**Aim of the exercise**
Emit an exact copy of the lines running from the start of the records to the line containing "Task: Expand the layout", both included.

+ + +

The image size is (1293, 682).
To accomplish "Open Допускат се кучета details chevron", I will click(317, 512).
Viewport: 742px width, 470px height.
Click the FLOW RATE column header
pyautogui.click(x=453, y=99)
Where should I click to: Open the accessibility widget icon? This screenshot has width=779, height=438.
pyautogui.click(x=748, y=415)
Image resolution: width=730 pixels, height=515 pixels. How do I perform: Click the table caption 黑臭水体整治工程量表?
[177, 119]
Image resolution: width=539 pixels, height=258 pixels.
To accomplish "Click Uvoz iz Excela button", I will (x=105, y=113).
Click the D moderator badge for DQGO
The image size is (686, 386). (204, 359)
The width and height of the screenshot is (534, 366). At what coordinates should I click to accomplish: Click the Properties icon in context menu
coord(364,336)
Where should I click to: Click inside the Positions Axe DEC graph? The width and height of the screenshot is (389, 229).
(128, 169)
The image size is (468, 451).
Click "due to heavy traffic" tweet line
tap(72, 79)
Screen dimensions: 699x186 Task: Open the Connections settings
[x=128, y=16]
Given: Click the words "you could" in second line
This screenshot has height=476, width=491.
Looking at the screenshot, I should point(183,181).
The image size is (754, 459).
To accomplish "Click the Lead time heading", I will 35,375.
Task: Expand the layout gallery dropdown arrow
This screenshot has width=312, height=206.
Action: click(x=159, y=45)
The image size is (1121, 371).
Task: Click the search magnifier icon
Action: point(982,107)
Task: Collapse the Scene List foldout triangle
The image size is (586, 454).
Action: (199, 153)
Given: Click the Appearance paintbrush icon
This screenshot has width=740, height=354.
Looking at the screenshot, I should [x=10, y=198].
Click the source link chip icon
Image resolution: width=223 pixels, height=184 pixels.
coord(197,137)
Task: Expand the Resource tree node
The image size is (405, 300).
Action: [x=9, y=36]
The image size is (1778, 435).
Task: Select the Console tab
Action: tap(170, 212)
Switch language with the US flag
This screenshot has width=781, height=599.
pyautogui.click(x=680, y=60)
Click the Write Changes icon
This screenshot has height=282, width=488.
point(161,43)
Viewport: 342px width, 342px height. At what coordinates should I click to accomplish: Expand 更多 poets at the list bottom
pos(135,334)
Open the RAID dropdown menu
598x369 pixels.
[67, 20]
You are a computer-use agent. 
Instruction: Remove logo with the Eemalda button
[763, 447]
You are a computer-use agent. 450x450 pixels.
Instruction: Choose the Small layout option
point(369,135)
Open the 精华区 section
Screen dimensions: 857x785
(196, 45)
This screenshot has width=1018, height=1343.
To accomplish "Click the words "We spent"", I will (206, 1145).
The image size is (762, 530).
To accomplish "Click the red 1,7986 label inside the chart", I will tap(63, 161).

+ + +

**Response for this exercise**
The image size is (1293, 682).
To accomplish "Open Допускат се кучета details chevron", I will click(317, 512).
Viewport: 742px width, 470px height.
Click the FLOW RATE column header
pyautogui.click(x=453, y=99)
Where should I click to: Open the accessibility widget icon? This screenshot has width=779, height=438.
pyautogui.click(x=748, y=415)
Image resolution: width=730 pixels, height=515 pixels. How do I perform: Click the table caption 黑臭水体整治工程量表?
[177, 119]
Image resolution: width=539 pixels, height=258 pixels.
To accomplish "Click Uvoz iz Excela button", I will (x=105, y=113).
Click the D moderator badge for DQGO
The image size is (686, 386). (204, 359)
The width and height of the screenshot is (534, 366). At what coordinates should I click to accomplish: Click the Properties icon in context menu
coord(364,336)
Where should I click to: Click inside the Positions Axe DEC graph? The width and height of the screenshot is (389, 229).
(128, 169)
The image size is (468, 451).
Click "due to heavy traffic" tweet line
tap(72, 79)
Screen dimensions: 699x186 Task: Open the Connections settings
[x=128, y=16]
Given: Click the words "you could" in second line
This screenshot has height=476, width=491.
Looking at the screenshot, I should point(183,181).
The image size is (754, 459).
To accomplish "Click the Lead time heading", I will 35,375.
Task: Expand the layout gallery dropdown arrow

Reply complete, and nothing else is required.